The manipulative power of rhetoric and its ability to incite anger and chaos is at the heart of both Shakespeare’s play and Hastie’s production. This version of the Roman general’s fall is firmly contemporary but deliberately non-specific. Caesar, Brutus, Mark Antony and co are all slick-suited politicians, striding across the United Nations-style Senate of Ben Stones’ design. They could be anywhere in the world, steering any precarious democracy.
The eponymous leader is a crowd-pleaser, played with more than a bit of slime by a grandstanding Jonathan Hyde. When he brushes off those who bring omens of his downfall, it’s with the arrogance of an egotist who can do no wrong. Brutus, on the other hand, is depicted by Samuel West as a reluctant rhetorician, a decent but conflicted man suddenly thrust into the limelight. His face speaks constantly of inner turmoil, even as he steps up to the microphone to reassure and rouse the citizens of Rome.
Elliot Cowan’s Mark Antony also takes a while to warm to the lectern, vomiting out the famous “friends, Romans, countrymen” in one nervous breath. But as he twists his tongue around the syllables of “honourable” for the second, third, fourth time, he eases into the role, showing just how easily words can change their meaning. The similarities with post-truth political speechifying don’t need pressing.
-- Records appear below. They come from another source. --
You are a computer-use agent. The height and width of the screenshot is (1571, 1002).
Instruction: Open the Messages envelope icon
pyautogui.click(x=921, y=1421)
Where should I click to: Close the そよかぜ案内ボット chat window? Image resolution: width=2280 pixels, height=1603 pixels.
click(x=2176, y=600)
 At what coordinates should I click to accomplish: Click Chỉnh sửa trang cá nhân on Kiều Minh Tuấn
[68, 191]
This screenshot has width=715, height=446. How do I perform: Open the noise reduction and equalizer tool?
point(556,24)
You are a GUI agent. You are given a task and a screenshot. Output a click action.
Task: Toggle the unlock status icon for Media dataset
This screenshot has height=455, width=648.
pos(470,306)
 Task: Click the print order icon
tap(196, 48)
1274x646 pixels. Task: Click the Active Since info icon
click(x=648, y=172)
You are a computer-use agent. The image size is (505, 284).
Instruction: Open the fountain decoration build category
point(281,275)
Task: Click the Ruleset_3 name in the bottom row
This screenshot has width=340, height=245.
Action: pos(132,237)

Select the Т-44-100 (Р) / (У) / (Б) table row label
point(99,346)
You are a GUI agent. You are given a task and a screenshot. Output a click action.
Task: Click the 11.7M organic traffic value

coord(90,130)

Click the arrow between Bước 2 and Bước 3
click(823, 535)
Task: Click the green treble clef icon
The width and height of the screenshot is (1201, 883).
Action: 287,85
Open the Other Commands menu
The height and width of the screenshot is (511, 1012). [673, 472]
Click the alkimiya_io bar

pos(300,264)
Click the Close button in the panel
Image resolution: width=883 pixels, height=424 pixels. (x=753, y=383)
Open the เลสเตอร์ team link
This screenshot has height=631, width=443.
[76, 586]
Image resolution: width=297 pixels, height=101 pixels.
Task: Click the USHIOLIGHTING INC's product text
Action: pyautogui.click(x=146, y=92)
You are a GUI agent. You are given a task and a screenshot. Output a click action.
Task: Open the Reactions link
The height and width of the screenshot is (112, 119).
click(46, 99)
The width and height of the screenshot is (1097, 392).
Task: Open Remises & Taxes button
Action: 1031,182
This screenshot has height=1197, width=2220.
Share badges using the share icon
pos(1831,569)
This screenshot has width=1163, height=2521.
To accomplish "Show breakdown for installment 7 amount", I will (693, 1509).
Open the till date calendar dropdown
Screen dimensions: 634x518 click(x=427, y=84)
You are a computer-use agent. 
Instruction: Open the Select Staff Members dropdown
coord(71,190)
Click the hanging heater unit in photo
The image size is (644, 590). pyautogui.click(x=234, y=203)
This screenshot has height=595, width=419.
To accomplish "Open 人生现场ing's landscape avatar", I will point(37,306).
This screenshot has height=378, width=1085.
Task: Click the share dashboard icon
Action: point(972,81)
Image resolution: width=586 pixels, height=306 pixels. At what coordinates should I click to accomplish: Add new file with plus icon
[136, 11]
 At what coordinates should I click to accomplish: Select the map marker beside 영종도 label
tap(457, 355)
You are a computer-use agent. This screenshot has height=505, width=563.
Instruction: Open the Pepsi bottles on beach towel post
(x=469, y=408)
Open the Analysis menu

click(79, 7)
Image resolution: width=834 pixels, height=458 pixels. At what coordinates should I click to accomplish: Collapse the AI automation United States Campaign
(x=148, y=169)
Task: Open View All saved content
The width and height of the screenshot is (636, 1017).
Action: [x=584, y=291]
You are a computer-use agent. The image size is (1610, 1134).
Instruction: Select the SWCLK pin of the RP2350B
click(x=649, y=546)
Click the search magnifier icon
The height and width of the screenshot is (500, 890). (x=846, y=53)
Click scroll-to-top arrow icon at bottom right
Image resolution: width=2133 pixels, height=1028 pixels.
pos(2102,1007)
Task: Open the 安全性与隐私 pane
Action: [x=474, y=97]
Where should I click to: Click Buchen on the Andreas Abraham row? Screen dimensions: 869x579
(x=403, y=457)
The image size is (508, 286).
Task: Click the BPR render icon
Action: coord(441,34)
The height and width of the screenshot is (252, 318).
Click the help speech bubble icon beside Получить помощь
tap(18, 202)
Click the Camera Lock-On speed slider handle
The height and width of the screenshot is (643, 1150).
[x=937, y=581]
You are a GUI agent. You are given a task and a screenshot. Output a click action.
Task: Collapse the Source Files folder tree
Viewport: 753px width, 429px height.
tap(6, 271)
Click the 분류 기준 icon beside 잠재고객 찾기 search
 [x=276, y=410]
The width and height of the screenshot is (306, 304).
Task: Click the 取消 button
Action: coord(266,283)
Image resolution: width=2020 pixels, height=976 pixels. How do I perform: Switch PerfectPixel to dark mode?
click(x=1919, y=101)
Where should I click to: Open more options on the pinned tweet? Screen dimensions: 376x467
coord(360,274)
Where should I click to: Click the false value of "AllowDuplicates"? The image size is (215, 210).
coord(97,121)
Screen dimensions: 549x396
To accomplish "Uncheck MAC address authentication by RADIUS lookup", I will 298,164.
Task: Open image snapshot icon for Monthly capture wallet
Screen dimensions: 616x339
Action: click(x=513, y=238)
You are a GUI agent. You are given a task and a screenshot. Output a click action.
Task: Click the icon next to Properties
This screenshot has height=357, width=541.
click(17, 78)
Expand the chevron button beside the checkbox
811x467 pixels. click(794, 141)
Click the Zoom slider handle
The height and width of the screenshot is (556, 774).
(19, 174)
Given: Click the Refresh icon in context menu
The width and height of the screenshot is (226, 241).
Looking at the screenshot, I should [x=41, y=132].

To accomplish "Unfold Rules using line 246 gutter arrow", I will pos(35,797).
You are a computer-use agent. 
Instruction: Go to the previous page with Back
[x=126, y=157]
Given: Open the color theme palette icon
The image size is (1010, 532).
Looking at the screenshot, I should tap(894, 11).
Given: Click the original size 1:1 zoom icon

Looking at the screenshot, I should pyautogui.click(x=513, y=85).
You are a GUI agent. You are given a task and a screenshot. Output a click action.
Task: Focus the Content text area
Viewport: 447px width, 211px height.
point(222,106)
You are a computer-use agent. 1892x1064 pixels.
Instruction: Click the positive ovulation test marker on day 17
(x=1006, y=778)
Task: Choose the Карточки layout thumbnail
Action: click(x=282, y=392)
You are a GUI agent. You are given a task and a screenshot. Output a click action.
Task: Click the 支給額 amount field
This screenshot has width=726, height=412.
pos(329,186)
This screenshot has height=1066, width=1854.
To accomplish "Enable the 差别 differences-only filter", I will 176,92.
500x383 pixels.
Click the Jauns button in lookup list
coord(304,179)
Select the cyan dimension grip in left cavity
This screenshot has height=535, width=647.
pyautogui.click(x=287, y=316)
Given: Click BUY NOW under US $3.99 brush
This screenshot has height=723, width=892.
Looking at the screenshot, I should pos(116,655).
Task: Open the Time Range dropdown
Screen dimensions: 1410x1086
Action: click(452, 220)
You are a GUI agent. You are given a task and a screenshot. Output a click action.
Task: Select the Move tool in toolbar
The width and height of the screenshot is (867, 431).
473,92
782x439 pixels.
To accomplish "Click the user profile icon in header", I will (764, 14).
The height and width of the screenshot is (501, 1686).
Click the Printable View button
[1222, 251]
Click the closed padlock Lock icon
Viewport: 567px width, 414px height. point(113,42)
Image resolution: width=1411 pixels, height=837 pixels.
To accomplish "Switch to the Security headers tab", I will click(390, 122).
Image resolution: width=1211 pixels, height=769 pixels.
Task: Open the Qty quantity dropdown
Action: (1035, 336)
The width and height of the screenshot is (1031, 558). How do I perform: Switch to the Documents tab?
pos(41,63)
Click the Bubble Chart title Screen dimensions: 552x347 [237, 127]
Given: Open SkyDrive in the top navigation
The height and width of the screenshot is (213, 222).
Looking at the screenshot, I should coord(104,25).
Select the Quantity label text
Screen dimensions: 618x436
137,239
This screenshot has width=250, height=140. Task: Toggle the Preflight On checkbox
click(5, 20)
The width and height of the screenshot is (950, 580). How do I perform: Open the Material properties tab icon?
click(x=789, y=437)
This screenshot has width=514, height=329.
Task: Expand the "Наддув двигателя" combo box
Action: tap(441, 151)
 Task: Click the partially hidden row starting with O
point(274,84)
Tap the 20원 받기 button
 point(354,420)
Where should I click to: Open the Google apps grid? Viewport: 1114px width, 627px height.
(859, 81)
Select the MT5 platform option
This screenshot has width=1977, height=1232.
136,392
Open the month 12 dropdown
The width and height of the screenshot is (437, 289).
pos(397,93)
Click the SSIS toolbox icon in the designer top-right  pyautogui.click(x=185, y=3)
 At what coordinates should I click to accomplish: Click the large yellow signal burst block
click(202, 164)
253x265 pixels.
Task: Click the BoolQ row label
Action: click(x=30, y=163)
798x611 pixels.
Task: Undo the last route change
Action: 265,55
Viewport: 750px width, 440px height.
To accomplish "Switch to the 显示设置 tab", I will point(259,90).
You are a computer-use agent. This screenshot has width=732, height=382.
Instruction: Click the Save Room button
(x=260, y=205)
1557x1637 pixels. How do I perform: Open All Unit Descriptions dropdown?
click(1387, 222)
True to the promises he made when taking over as artistic director of Sheffield Theatres, Hastie gives us a production that is a lesson in diverse casting. There’s an even gender split and a company of actors who actually look representative of the city outside the theatre. While the gender-swapping adds some interesting new shades to certain characters and relationships, particularly so in the case of a female Cassius (Zoë Waites), it’s all done smoothly and unshowily. It goes to show that gender parity requires commitment, not comment.
Hastie’s direction also exploits the arena-like atmosphere of the Crucible’s thrust stage, casting the audience as both witnesses and citizens in this public forum. Members of the Sheffield People’s Theatre bulk out the ensemble and weave through the auditorium, heightening the sense of an agitated, restless crowd, while Johanna Town’s pulsing lights ratchet up the tension. But the dynamic use of the space is occasionally at the expense of audibility, with several lines directed towards the back of the stage. In a play about rhetoric, this loss of words is unfortunate.
On the whole, though, this is a thrilling take on an increasingly resonant play. Without underlining the contemporary parallels too vigorously, Hastie makes clear the dangers of both powerful oratory and the void that is opened up when a charismatic leader is toppled.
• At the Crucible, Sheffield, until 10 June. Box office: 0114-249 6000.